▶

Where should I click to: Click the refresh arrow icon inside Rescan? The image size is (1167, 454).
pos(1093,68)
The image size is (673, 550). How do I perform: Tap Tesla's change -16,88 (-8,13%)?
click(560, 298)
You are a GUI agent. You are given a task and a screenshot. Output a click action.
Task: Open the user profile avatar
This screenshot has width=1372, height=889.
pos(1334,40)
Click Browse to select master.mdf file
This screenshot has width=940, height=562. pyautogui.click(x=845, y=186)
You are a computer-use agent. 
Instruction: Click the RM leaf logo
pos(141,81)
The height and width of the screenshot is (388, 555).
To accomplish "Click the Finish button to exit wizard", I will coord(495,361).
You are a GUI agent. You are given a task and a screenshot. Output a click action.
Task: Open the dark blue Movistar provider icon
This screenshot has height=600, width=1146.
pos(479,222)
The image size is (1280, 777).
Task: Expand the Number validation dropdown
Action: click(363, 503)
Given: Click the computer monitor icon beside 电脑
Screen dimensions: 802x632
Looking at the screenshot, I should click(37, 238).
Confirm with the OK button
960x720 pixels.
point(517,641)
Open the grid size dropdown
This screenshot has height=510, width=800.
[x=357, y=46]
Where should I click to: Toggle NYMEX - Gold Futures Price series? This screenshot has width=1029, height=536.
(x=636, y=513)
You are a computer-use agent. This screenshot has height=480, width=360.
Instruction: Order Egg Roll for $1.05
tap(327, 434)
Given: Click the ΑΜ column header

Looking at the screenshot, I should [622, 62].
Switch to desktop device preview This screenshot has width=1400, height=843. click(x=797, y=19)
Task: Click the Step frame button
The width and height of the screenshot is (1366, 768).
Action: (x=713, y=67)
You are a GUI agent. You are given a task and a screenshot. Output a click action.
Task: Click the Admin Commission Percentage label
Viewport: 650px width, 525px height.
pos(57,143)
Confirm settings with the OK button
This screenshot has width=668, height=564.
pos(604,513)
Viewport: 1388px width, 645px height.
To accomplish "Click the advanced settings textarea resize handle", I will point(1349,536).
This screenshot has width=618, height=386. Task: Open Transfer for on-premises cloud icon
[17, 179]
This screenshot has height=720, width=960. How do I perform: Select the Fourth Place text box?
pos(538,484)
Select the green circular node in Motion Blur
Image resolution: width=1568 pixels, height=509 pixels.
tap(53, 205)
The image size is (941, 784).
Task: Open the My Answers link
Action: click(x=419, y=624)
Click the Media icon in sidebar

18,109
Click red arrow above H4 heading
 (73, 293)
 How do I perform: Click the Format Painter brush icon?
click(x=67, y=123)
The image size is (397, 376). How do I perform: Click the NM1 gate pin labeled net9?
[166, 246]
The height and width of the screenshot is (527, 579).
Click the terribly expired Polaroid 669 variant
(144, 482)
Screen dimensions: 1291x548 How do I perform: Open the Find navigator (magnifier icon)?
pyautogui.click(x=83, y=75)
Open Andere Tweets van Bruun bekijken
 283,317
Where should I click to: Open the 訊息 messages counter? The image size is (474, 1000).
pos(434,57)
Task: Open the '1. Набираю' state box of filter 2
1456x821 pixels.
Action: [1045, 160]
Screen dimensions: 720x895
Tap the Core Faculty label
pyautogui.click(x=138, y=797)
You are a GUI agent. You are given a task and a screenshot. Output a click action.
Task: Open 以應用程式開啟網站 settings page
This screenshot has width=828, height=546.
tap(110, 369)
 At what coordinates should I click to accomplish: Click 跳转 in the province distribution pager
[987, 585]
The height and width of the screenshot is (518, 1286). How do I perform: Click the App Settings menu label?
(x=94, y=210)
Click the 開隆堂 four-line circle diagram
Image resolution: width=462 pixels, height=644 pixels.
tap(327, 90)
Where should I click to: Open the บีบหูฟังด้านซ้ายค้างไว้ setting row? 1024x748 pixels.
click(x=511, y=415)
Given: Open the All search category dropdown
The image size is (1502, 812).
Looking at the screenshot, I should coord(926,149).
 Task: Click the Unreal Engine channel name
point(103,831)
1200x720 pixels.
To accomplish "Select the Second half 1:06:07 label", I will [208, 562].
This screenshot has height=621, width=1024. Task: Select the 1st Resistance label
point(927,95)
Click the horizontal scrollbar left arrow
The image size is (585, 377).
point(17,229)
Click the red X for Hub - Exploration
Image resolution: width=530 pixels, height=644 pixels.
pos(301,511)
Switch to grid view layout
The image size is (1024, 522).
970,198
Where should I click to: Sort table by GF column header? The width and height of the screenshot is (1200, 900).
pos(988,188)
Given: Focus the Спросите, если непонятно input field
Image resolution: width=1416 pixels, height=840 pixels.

◀

Work order |
Look above for the line containing "Given: Open the All search category dropdown". Output from there through the line containing "1200x720 pixels.", exactly and inclusively.

Answer below |
Given: Open the All search category dropdown
The image size is (1502, 812).
Looking at the screenshot, I should coord(926,149).
 Task: Click the Unreal Engine channel name
point(103,831)
1200x720 pixels.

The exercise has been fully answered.